Crazy mixed-up world: From alt-pop darlings to boardwalk fodder in a mere decade.
On vacation with Soul Asylum
By Karl Byrn
I spent my summer vacation on the boardwalk in Seaside Heights, N.J. Life on the boardwalk has a specific rhythm: lie around the hotel, swim at the beach, drink, eat wonderful greasy food and let the neon carnival atmosphere suck gallons of money out of you all night. It's home to Philly cheese steaks, the Tilt-a-Whirl, $3 ATM service charges and fried Oreos.
This is a sacred place for me. My in-laws live nearby, and we've brought our daughter here for many fun family times during her childhood. She's 18 now and headed for UC Davis in the fall, but I still associate the N.J. boardwalk with youthful innocence, pure summer release and, more importantly, the possibility of not taking myself seriously.
When my wife told me that Soul Asylum were playing locally (she'd caught an ad in some "What to Do" at the Jersey Shore tourist rag), I assumed she meant somewhere notable, like the Count Basie Theatre in Red Bank or a casino in Atlantic City. Turns out the once-famous, now-fading alt-rockers from Minneapolis were going to be a simple 10-minute walk to the last bar at the end of the boardwalk. No two-hour drive, no $65 ticket, no service charge, no planning, no logistics.
I bought two cheap tickets immediately, feeling a sudden thrill imagining that Soul Asylum could still sound as great as their glorious run through '80s indie labels and '90s majors did. But the truth is, I also didn't give a damn how they sounded. I just wanted to dig them again, enjoying the expectationless fun I've come to expect from the N.J. shore.
Soul Asylum gave me my fried Oreos and let me eat 'em, too. Their show, like their place in current rock, was wholly un-newsworthy. I was free to ditch hip critical analysis, slam a few beach-friendly plastic bottles of beer and get some easy kicks on their nice merry-go-round of alt-rock reminiscence. Their punky overdriven pre-Nirvana material was fun, as were their mainstream post-Nirvana mall hits. Their big home run, "Runaway Train," sounded like an afterthought, as if the band themselves viewed their history with no expectations.

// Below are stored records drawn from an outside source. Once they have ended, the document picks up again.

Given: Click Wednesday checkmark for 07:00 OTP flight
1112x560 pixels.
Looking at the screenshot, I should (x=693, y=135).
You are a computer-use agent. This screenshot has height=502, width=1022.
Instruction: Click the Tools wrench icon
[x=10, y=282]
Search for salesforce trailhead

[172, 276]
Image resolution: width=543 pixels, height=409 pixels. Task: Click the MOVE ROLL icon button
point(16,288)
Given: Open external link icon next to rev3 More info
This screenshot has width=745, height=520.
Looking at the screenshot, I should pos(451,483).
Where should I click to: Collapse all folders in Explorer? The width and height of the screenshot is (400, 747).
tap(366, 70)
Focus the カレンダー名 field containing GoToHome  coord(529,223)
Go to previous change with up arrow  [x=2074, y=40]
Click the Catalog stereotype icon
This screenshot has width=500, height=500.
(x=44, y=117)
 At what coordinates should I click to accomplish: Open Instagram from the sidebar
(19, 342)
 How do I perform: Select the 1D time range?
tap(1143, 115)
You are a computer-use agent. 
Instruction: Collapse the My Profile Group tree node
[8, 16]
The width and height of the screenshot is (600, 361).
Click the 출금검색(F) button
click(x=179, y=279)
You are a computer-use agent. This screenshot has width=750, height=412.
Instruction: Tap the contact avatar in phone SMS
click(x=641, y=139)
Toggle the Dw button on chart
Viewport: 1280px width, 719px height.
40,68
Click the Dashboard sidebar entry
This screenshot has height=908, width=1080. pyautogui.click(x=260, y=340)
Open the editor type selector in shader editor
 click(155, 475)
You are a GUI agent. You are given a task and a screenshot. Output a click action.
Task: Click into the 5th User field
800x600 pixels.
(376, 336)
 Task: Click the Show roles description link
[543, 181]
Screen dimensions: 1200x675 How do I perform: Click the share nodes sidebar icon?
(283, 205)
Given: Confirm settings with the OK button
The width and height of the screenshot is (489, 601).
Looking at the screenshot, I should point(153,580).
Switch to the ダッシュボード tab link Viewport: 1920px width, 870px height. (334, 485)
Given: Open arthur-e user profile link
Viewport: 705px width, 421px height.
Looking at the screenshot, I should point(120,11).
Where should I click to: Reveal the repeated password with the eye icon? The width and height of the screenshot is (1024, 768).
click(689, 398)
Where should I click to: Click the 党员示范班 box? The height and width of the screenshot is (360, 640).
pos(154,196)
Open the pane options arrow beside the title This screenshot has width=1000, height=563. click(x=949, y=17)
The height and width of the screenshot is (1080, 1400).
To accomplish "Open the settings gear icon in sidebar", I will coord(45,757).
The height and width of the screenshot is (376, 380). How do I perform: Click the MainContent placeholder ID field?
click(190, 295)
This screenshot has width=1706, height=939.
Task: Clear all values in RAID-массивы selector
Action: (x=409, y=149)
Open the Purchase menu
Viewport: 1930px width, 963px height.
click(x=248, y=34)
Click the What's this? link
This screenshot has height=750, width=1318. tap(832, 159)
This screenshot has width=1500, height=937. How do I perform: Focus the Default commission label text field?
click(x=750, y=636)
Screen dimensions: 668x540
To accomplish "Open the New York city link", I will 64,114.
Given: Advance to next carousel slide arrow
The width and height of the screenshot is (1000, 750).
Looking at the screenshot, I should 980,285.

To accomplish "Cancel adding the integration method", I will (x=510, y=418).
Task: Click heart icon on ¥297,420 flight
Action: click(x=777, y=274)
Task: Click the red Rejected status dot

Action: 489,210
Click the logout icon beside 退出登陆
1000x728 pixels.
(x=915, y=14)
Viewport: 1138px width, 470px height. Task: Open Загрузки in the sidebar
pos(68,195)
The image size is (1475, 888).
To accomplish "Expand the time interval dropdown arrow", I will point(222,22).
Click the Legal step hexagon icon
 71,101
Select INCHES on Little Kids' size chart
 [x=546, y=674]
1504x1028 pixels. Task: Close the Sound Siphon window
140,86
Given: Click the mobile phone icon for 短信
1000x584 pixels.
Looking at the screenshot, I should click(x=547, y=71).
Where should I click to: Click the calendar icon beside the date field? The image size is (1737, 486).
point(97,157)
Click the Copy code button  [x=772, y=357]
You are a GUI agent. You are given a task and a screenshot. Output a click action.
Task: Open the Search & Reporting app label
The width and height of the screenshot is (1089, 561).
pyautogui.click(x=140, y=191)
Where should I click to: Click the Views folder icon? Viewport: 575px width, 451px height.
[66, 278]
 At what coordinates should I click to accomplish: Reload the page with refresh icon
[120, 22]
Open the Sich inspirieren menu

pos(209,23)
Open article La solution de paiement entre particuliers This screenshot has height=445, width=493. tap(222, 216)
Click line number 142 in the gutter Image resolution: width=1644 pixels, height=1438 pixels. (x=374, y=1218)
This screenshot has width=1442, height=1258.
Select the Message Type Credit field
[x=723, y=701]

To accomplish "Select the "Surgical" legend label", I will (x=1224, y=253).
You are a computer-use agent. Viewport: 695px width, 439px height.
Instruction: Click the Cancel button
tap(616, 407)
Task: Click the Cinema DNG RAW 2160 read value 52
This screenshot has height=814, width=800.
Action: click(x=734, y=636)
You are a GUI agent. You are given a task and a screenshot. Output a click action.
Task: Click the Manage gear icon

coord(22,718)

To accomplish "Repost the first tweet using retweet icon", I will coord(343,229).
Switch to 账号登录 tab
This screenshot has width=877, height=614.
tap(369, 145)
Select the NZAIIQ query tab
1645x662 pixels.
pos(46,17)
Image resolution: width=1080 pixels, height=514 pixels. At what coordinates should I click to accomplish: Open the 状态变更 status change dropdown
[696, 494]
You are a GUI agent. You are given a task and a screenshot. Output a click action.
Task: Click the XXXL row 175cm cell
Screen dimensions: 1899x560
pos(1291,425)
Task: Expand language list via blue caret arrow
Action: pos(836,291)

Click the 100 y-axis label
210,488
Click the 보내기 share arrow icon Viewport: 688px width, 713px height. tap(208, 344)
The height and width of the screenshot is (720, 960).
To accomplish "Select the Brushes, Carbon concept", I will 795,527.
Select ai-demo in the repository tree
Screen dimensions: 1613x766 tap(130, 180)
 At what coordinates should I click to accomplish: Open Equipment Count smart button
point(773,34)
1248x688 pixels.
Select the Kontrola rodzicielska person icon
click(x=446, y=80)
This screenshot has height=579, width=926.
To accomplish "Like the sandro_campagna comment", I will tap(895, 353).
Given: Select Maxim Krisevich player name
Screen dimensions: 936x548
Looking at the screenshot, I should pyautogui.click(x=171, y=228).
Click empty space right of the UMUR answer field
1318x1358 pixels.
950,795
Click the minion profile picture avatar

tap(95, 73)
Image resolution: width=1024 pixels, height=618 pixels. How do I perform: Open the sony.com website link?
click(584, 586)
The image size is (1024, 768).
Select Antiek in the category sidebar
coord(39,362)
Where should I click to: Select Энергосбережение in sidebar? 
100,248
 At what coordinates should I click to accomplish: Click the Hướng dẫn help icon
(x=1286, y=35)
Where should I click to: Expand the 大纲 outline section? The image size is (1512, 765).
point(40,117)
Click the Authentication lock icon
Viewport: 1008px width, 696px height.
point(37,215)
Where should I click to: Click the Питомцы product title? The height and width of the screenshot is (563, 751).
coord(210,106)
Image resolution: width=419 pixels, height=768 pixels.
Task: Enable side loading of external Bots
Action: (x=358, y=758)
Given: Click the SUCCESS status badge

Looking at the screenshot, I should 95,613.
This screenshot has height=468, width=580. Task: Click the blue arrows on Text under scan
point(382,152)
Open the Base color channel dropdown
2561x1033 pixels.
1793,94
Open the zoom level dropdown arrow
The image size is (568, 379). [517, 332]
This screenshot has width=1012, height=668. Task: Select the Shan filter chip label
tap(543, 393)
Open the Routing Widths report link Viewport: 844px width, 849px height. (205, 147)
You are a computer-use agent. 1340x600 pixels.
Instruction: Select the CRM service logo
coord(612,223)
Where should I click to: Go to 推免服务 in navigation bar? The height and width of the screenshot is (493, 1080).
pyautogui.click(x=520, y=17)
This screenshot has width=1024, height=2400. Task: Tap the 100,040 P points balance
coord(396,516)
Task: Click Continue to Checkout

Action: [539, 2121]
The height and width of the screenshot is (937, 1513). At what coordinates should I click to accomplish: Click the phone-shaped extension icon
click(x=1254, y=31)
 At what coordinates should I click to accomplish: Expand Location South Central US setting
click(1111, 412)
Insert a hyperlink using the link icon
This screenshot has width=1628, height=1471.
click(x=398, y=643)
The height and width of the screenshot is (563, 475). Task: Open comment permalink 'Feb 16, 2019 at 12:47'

They were more energized by tracks from their new album, The Silver Lining. Soul Asylum have always done a good job of being light-hearted inside of seriousness, and that dynamic continues on The Silver Lining. The disc is informed by images from war-ridden headlines (really stoopid lyrics like "She's got weapons of mass destruction"), but it isn't obsessed with them; rather, there's an undercurrent of enjoyment. The swinging "Lately" is one of the best bring-the-boys-home songs of the year, not simply because it states its position clearly or because it's a cute portrait of a soldier and his new family back home, but because it identifies the loss of something simple ("'Cause it seemed like neither one of them was having any fun").
Soul Asylum released a live album last year that also reveals playful seriousness. After the Flood: Live from the Grand Forks Prom is full of terrific covers. We get Marvin Gaye's "Sexual Healing" for levity, Smokey Robinson's "Tracks of My Tears" for angst and Alice Cooper's "School's Out" to have it both ways. But closing the set with Lulu's "To Sir with Love" and Glen Campbell's "Rhinestone Cowboy"? A band has to have a huge Cheshire Cat grin going to be so earnest about such almost-serious material.
"So take your shattered faith / And make it just like new with crazy glue and tape" sings Winona Ryder's ex-boyfriend Dave Pirner on the new song "Crazy Mixed Up World." He knows those things won't last. Soul Asylum and their live music may not matter much, but they don't have to. It's good enough for me that they're my guilty pleasure, right there in my sacred space, along with warm sand, tuition payments, neon and fried Oreos.
Soul Asylum play the very notable Great American Music Hall on Aug. 23. $20. www.gamh.com.